Tentando domesticar a ansiedade

Durmo menos que deveria. Cinco breves horas me satisfazem.

Dizem que o sono do velho encurta-se com o passar do tempo. Por que seria?

Talvez, no meu entender, sem muito embasamento, seria por causa do tempo que lhe resta.

Dormindo menos o velho aproveita melhor as horas. Já que durante a escuridão da noite ele não percebe o clarume dos dias. Muito menos vê o tempo escorrer por entre seus dedos.

Sou refém da madrugada. O despertar do sol não só me faz feliz como também me liberta dos maus pensamentos.

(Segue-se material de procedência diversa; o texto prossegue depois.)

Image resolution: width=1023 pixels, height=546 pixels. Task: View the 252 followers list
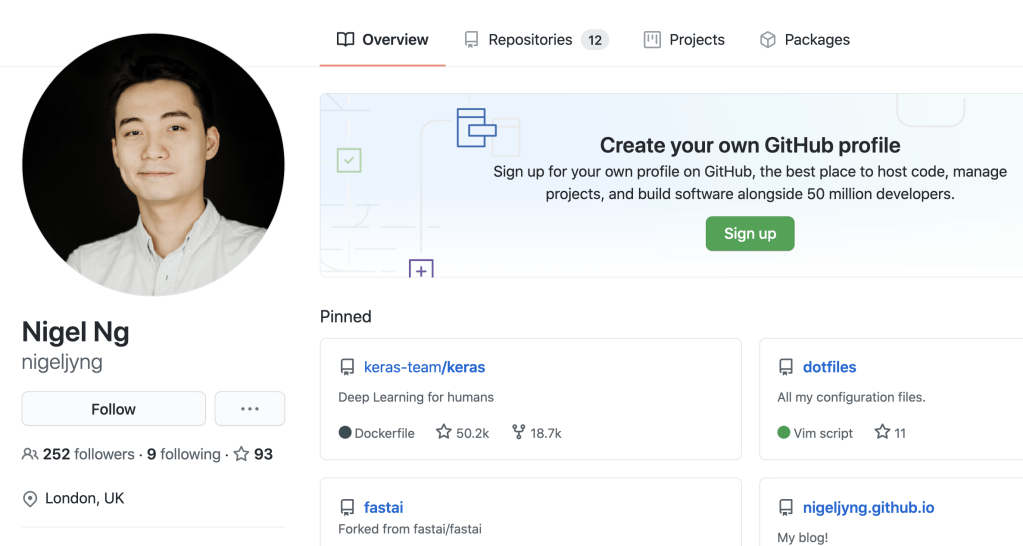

Nestes meus mais de quarenta anos de exercício da medicina tenho visto, assustado, como as pessoas, nestes tempos difíceis por que passamos, usam cada vez mais medicamentos para amenizar a ansiedade. Debalde.

Em cada receita prescrita, nas unidades de saúde da minha cidade, mais e mais pessoas ali comparecem, ávidas por receberem aquele fármaco de tarja preta. Seus queixumes são quase os mesmos: “não consigo dormir. Passo as noites de olhos abertos. Tentando conciliar o sono. E não consigo”.

Não tenho como recusar-lhes a receita. Embora sabendo que aqueles pacientes voltarão em pouco tempo. Reféns da ansiedade. A procura do bálsamo que porventura, quem sabe um dia, vai conseguir minorar-lhes a ansiedade.

Eu também não fujo à regra. Por mais que tente não consigo amenizar a sofreguidão que se passa dentro de mim. Antes não era tanto assim.

Tento domar a ansiedade na lida diária. O trabalho me faz feliz. O exercício constante da mesma maneira contribui para aquietar dentro de mim esta ansiedade que me consome o âmago. Não tenho como mudar meu estilo de vida. Afinal não tenho mais vinte anos.

Tento domesticar a ansiedade observando o cotidiano. E escrevo retratando o mesmo. Escrever é uma maneira que encontrei para tentar domar a ansiedade. Correr da mesma forma contribui para tentar domar a mesma ansiedade.

Olhar, daqui de cima, o horizonte infinito, tem-me feito tão bem. Da mesma maneira acordar cedo tem feito parte da minha vida. Tudo isso contribui para tentar domesticar a ansiedade que me consome no dia após dia.

Bem sei que o trabalho rejuvenesce. Que não pensar tanto nos anos que nos restam deve ser inserido na nossa rotina.

Por vezes tento domar a ansiedade e não consigo. Mesmo assim sobrevivo. Nesta azáfama do dia a dia.

Logo mais, a partir das oito, deixo meu lado médico prevalecer. Mas a ansiedade não se acalma. Ao revés.

A partir das dez volto a atender no posto de saúde. Ali pessoas me procuram em busca de medicamentos para amenizar-lhes a ansiedade. Debalde. Logo elas retornam. Mais aflitas ainda.

Se pudesse prescrever-lhes um fármaco milagroso, que pudesse atenuar-lhes a maldita ansiedade, como me sentiria feliz.

Pena que nem a minha tenho conseguido.